§ **TASK TO CARRY OUT**: Rescale the stretch of rows from the line containing "How do I perform: Select" through the line containing "Click the Confirmation thumbs-up step icon" by writing those lines out again, requests included, with every coordinate in the answers multiplied by 2.5 and rounded to a whole number, halves rounded up. Leave every number in the requests and their format samples unchanged.

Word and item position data
========================

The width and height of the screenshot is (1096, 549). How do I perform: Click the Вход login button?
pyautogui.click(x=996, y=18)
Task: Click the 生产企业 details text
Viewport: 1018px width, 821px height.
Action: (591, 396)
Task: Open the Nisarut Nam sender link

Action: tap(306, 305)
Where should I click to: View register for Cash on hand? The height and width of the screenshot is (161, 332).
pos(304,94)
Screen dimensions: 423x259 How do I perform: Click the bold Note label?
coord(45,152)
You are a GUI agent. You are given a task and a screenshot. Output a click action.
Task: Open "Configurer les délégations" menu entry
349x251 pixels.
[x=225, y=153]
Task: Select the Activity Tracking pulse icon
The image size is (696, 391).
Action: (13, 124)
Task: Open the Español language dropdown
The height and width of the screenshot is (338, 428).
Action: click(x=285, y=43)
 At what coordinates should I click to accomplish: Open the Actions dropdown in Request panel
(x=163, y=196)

========================

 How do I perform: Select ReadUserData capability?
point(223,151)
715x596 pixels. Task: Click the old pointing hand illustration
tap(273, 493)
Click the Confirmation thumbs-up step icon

========================

§ **WRITTEN SOLUTION**:
 How do I perform: Select ReadUserData capability?
point(558,378)
715x596 pixels. Task: Click the old pointing hand illustration
tap(683, 1233)
Click the Confirmation thumbs-up step icon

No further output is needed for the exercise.